- Data records -
Segment Open
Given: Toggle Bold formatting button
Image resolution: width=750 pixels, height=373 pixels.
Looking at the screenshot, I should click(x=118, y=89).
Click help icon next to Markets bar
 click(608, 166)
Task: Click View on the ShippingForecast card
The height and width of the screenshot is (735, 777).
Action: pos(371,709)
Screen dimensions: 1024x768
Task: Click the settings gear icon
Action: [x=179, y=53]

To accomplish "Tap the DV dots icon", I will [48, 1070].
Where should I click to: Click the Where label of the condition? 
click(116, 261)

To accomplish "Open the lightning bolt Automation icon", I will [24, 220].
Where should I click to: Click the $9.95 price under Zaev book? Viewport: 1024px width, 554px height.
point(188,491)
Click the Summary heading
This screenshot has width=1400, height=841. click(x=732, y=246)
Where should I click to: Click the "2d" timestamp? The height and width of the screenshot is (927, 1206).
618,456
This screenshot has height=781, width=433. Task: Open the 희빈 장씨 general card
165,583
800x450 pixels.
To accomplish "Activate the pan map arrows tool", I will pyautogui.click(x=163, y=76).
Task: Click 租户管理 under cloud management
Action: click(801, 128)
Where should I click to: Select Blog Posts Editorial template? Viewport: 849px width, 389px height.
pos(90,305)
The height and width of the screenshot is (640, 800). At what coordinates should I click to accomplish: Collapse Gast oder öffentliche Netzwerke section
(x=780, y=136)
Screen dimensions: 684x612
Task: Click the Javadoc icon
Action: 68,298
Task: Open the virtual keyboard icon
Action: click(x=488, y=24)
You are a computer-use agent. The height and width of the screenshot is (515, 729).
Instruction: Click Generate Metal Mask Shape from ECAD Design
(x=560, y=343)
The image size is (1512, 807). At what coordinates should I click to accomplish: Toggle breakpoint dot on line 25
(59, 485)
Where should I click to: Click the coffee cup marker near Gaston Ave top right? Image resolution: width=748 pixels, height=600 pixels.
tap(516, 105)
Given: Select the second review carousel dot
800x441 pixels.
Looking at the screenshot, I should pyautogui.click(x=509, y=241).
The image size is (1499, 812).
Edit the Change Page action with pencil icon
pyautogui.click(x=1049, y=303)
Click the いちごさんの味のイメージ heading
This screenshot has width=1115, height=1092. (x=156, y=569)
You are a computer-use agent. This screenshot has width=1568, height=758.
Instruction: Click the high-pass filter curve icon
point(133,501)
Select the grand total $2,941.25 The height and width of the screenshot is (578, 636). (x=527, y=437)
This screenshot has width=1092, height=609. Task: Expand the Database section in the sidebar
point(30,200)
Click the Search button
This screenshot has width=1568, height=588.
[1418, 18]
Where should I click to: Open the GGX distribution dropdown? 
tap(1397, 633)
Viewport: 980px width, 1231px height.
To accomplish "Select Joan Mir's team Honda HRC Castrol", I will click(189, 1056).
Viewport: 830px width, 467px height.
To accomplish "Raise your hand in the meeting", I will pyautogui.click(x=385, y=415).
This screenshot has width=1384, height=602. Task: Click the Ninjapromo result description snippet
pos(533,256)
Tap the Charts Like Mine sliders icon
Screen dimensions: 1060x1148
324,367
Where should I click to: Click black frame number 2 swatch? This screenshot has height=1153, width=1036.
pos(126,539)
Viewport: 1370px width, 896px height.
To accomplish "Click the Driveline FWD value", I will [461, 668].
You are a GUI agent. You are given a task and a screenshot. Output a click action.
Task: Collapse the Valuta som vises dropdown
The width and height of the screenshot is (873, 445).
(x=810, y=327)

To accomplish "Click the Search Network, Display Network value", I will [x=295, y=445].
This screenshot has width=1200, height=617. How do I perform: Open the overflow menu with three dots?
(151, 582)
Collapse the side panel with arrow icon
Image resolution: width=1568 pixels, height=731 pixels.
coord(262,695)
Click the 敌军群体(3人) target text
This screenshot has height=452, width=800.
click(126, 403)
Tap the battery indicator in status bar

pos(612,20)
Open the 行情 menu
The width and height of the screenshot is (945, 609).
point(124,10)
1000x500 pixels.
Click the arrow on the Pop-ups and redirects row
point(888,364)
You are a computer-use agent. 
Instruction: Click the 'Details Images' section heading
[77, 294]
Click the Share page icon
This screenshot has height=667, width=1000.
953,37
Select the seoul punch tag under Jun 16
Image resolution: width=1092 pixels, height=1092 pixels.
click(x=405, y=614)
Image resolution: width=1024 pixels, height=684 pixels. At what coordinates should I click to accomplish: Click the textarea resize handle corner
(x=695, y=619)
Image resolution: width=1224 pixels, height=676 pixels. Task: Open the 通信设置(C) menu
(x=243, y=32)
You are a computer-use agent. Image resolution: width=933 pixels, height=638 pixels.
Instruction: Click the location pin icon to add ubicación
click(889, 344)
Segment Closed
- GOAL OF THE EXERCISE -
Every line of the data above should be output exactly as written.

- RESULT FOR THIS TASK -
Given: Toggle Bold formatting button
Image resolution: width=750 pixels, height=373 pixels.
Looking at the screenshot, I should click(x=118, y=89).
Click help icon next to Markets bar
 click(608, 166)
Task: Click View on the ShippingForecast card
The height and width of the screenshot is (735, 777).
Action: pos(371,709)
Screen dimensions: 1024x768
Task: Click the settings gear icon
Action: [x=179, y=53]

To accomplish "Tap the DV dots icon", I will [48, 1070].
Where should I click to: Click the Where label of the condition? 
click(116, 261)

To accomplish "Open the lightning bolt Automation icon", I will [24, 220].
Where should I click to: Click the $9.95 price under Zaev book? Viewport: 1024px width, 554px height.
point(188,491)
Click the Summary heading
This screenshot has width=1400, height=841. click(x=732, y=246)
Where should I click to: Click the "2d" timestamp? The height and width of the screenshot is (927, 1206).
618,456
This screenshot has height=781, width=433. Task: Open the 희빈 장씨 general card
165,583
800x450 pixels.
To accomplish "Activate the pan map arrows tool", I will pyautogui.click(x=163, y=76).
Task: Click 租户管理 under cloud management
Action: click(801, 128)
Where should I click to: Select Blog Posts Editorial template? Viewport: 849px width, 389px height.
pos(90,305)
The height and width of the screenshot is (640, 800). At what coordinates should I click to accomplish: Collapse Gast oder öffentliche Netzwerke section
(x=780, y=136)
Screen dimensions: 684x612
Task: Click the Javadoc icon
Action: 68,298
Task: Open the virtual keyboard icon
Action: click(x=488, y=24)
You are a computer-use agent. The height and width of the screenshot is (515, 729).
Instruction: Click Generate Metal Mask Shape from ECAD Design
(x=560, y=343)
The image size is (1512, 807). At what coordinates should I click to accomplish: Toggle breakpoint dot on line 25
(59, 485)
Where should I click to: Click the coffee cup marker near Gaston Ave top right? Image resolution: width=748 pixels, height=600 pixels.
tap(516, 105)
Given: Select the second review carousel dot
800x441 pixels.
Looking at the screenshot, I should pyautogui.click(x=509, y=241).
The image size is (1499, 812).
Edit the Change Page action with pencil icon
pyautogui.click(x=1049, y=303)
Click the いちごさんの味のイメージ heading
This screenshot has width=1115, height=1092. (x=156, y=569)
You are a computer-use agent. This screenshot has width=1568, height=758.
Instruction: Click the high-pass filter curve icon
point(133,501)
Select the grand total $2,941.25 The height and width of the screenshot is (578, 636). (x=527, y=437)
This screenshot has width=1092, height=609. Task: Expand the Database section in the sidebar
point(30,200)
Click the Search button
This screenshot has width=1568, height=588.
[1418, 18]
Where should I click to: Open the GGX distribution dropdown? 
tap(1397, 633)
Viewport: 980px width, 1231px height.
To accomplish "Select Joan Mir's team Honda HRC Castrol", I will click(189, 1056).
Viewport: 830px width, 467px height.
To accomplish "Raise your hand in the meeting", I will pyautogui.click(x=385, y=415).
This screenshot has width=1384, height=602. Task: Click the Ninjapromo result description snippet
pos(533,256)
Tap the Charts Like Mine sliders icon
Screen dimensions: 1060x1148
324,367
Where should I click to: Click black frame number 2 swatch? This screenshot has height=1153, width=1036.
pos(126,539)
Viewport: 1370px width, 896px height.
To accomplish "Click the Driveline FWD value", I will [461, 668].
You are a GUI agent. You are given a task and a screenshot. Output a click action.
Task: Collapse the Valuta som vises dropdown
The width and height of the screenshot is (873, 445).
(x=810, y=327)

To accomplish "Click the Search Network, Display Network value", I will [x=295, y=445].
This screenshot has width=1200, height=617. How do I perform: Open the overflow menu with three dots?
(151, 582)
Collapse the side panel with arrow icon
Image resolution: width=1568 pixels, height=731 pixels.
coord(262,695)
Click the 敌军群体(3人) target text
This screenshot has height=452, width=800.
click(126, 403)
Tap the battery indicator in status bar

pos(612,20)
Open the 行情 menu
The width and height of the screenshot is (945, 609).
point(124,10)
1000x500 pixels.
Click the arrow on the Pop-ups and redirects row
point(888,364)
You are a computer-use agent. 
Instruction: Click the 'Details Images' section heading
[77, 294]
Click the Share page icon
This screenshot has height=667, width=1000.
953,37
Select the seoul punch tag under Jun 16
Image resolution: width=1092 pixels, height=1092 pixels.
click(x=405, y=614)
Image resolution: width=1024 pixels, height=684 pixels. At what coordinates should I click to accomplish: Click the textarea resize handle corner
(x=695, y=619)
Image resolution: width=1224 pixels, height=676 pixels. Task: Open the 通信设置(C) menu
(x=243, y=32)
You are a computer-use agent. Image resolution: width=933 pixels, height=638 pixels.
Instruction: Click the location pin icon to add ubicación
click(889, 344)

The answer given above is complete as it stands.